Viva na swoim profilu w mediach społecznościowych pokazuje też inne miejsca, w których karpie są nieodpowiednio przechowywane i zabijane. Prezentuje zdjęcia i filmiki pochodzące m.in. z giełdy rolno-spożywczej przy ul. Andersa.
"Zabijanie ryb w zawiązanej torbie foliowej bez wody na podłodze w sklepie przy wszystkich klientach. Przyrząd do uśmiercania ryby - pałka! Ryba została ogłuszona, zabita czy zmasakrowana?" - zastanawiają się aktywiści, zachęcając, by bojkotować takie miejsca.
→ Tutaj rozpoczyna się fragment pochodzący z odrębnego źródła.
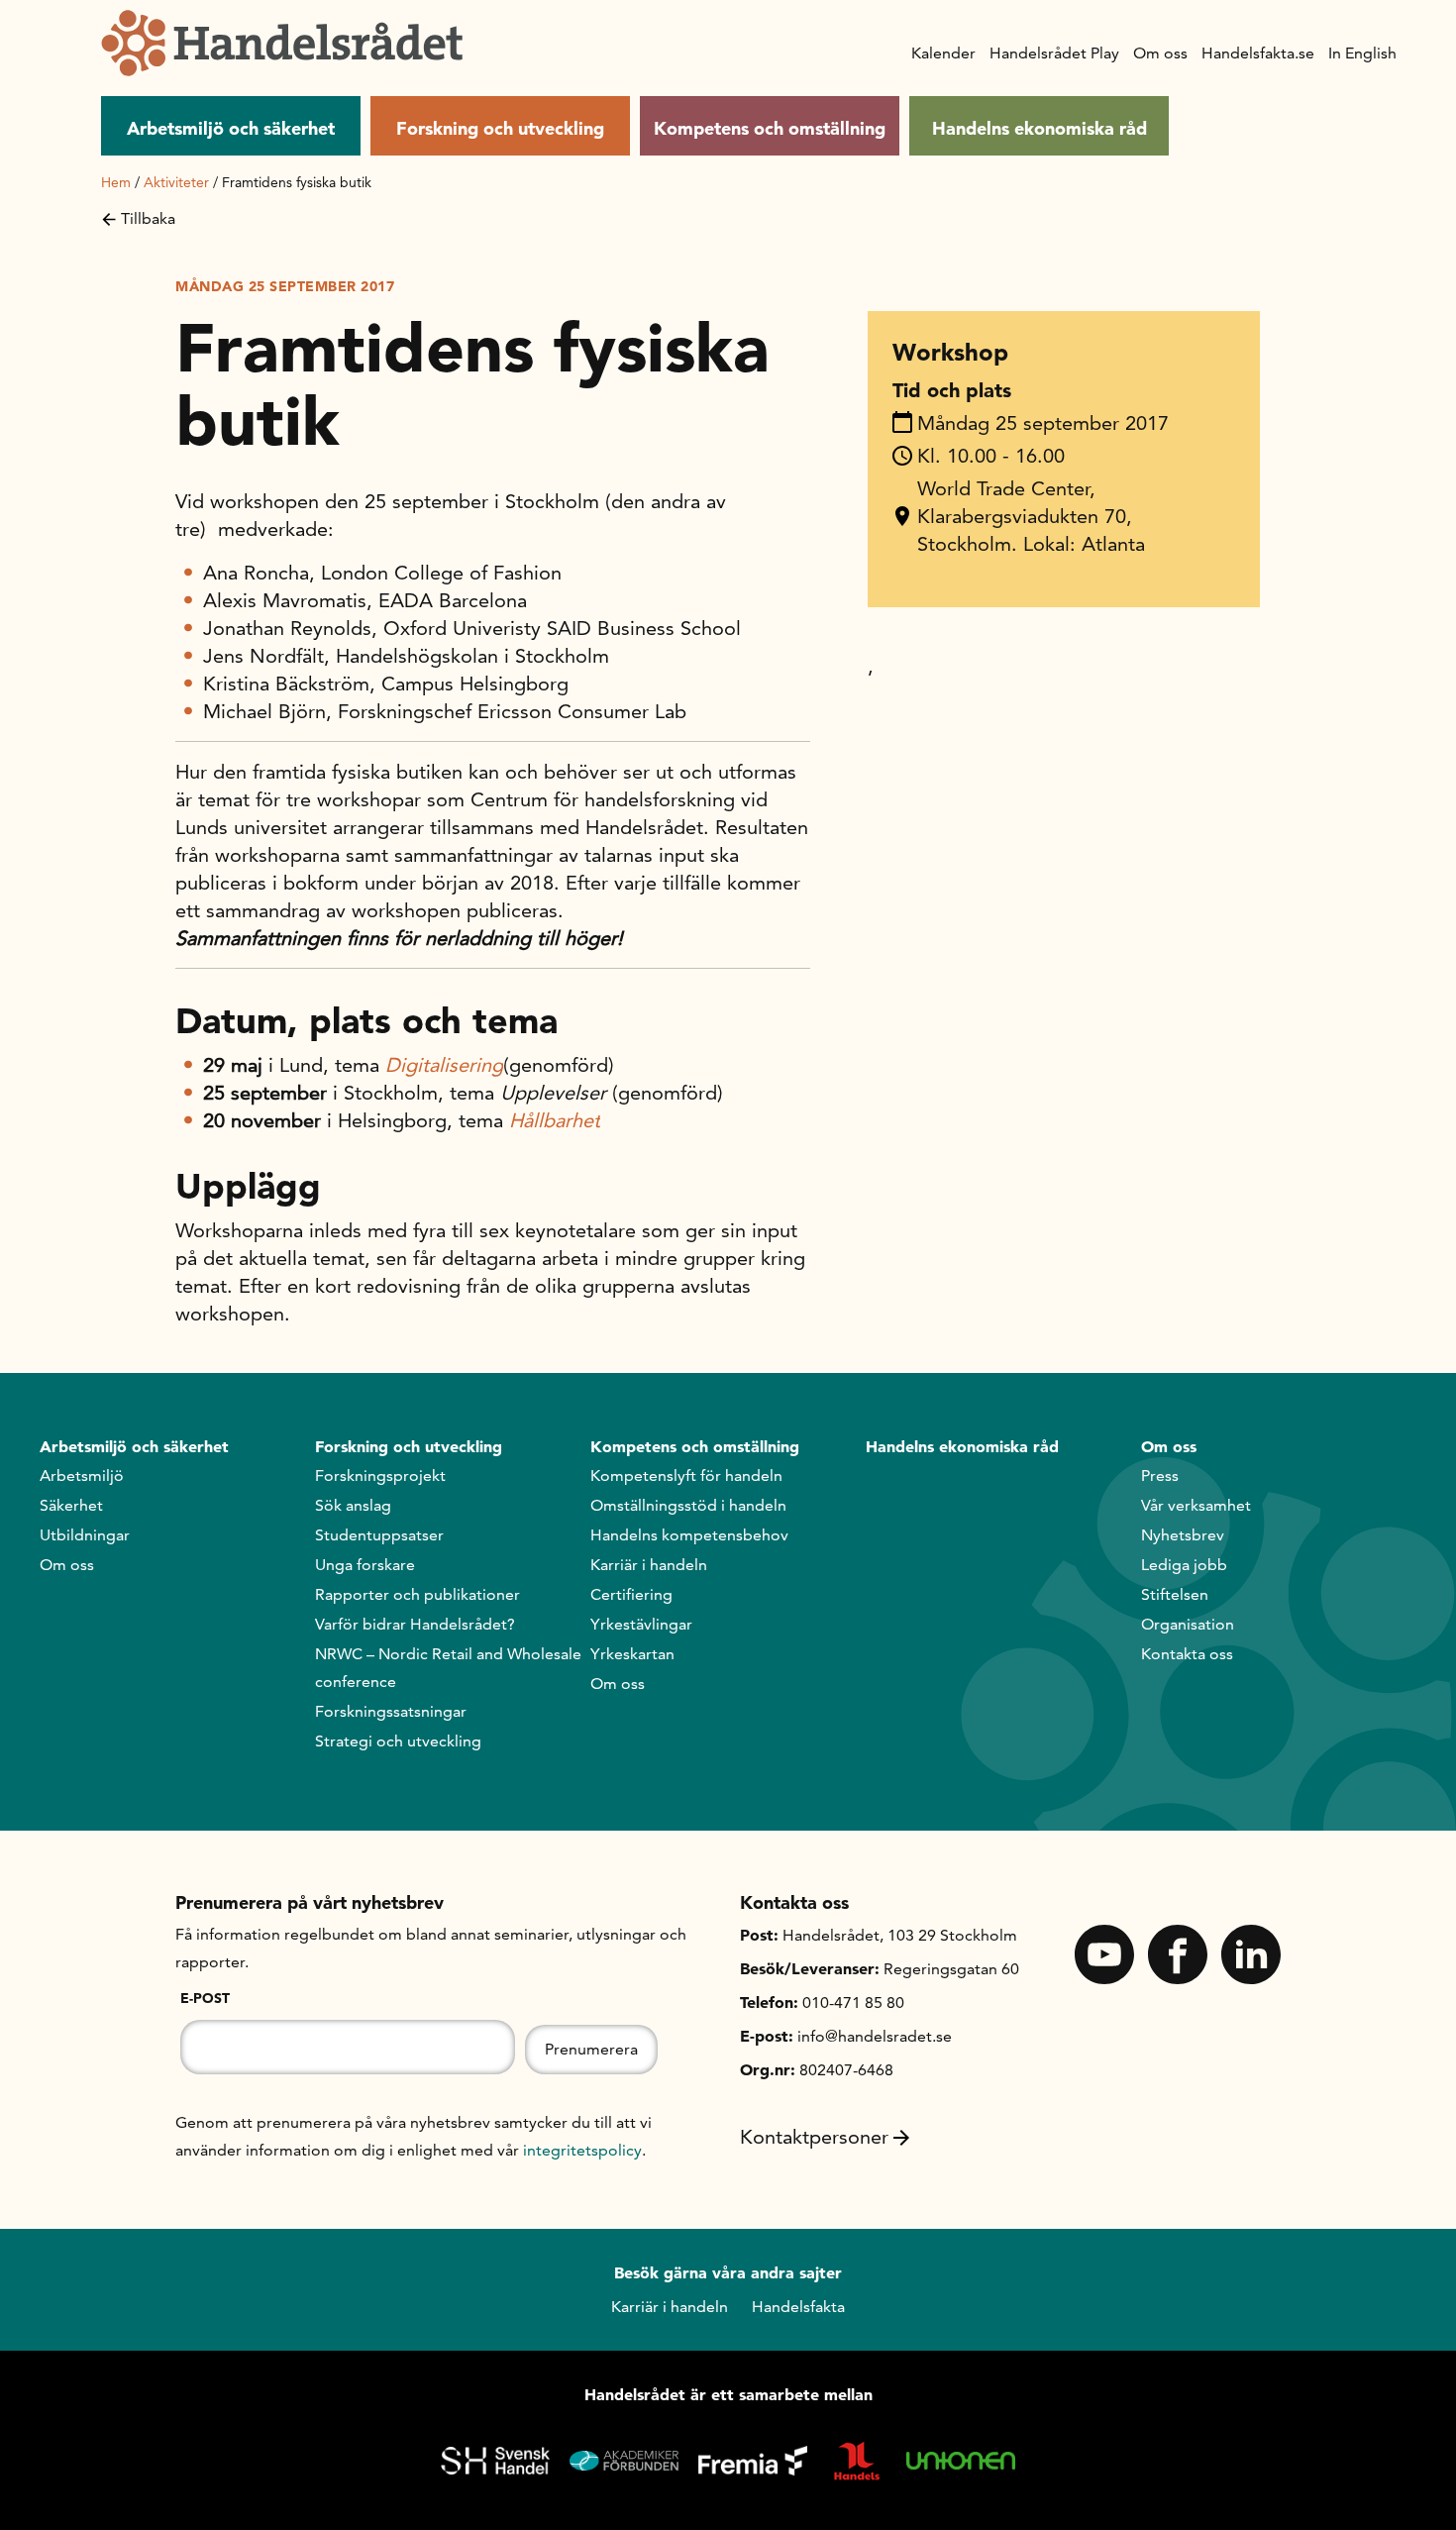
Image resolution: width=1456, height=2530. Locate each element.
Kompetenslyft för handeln (686, 1475)
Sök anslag (353, 1505)
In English (1362, 53)
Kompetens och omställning (769, 128)
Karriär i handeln (648, 1564)
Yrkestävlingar (641, 1624)
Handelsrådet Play (1054, 53)
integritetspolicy (582, 2150)
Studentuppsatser (379, 1535)
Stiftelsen (1174, 1594)
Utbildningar (85, 1535)
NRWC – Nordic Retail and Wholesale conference (448, 1667)
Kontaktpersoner (814, 2137)
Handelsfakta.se (1257, 53)
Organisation (1187, 1624)
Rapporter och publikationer (417, 1594)
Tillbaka (148, 218)
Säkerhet (71, 1505)
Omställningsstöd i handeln (688, 1505)
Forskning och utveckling (500, 128)
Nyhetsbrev (1182, 1535)
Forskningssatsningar (391, 1711)
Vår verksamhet (1196, 1505)
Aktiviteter (176, 182)
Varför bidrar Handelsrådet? (415, 1624)
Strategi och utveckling (398, 1741)
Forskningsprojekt (380, 1475)
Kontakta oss (1187, 1653)
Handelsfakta (798, 2306)
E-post (205, 1998)
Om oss (1160, 53)
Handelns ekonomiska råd (1039, 128)
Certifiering (631, 1594)
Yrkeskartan (632, 1653)
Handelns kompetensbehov (689, 1535)
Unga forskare (365, 1564)
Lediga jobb (1184, 1564)
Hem (116, 182)
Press (1160, 1475)
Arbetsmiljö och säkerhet (231, 128)
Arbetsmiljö (82, 1475)
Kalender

Żywe karpie od lat są tematem do dyskusji
Sprzedaż żywych karpi rokrocznie jest tematem wywołującym dyskusję. Niektóre markety rezygnują więc z tego, oferując swoim klientom inne rozwiązania. Ostatnio oficjalnie wycofał się Piotr i Paweł. Żywych ryb nie kupimy też w Biedronce i Lidlu. Nieoficjalnie mówi się, że dołączą do nich sieci Auchan i Bi1. (więcej: Nie będzie łatwo o żywego karpia? Niektóre sieci mają zamiar wycofać się z jego sprzedaży).
Coraz więcej osób rezygnuje też z kupowania żywych karpi, mając świadomość, z jakim cierpieniem ryb jest to związane. Wiele sklepów nie dba zbytnio o ryby, trzymając je w zatrważających warunkach.
- Sprzedaż żywych karpi to przestarzały zwyczaj, który powoduje niewyobrażalne cierpienie tych zwierząt. Przetrzymywanie karpi w ogromnym stłoczeniu w basenach handlowych skutkuje licznymi uszkodzeniami ciała i złą jakością wody. Należy także pamiętać, że karpie to bardzo inteligentne i płochliwe ryby, więc ilość bodźców, które pojawiają się przy sprzedaży - takich jak silne światło czy hałas - powodują u ryb ogromny stres – tłumaczył przed rokiem Krzysztof Wojas, ekspert ds. ryb z CIWF.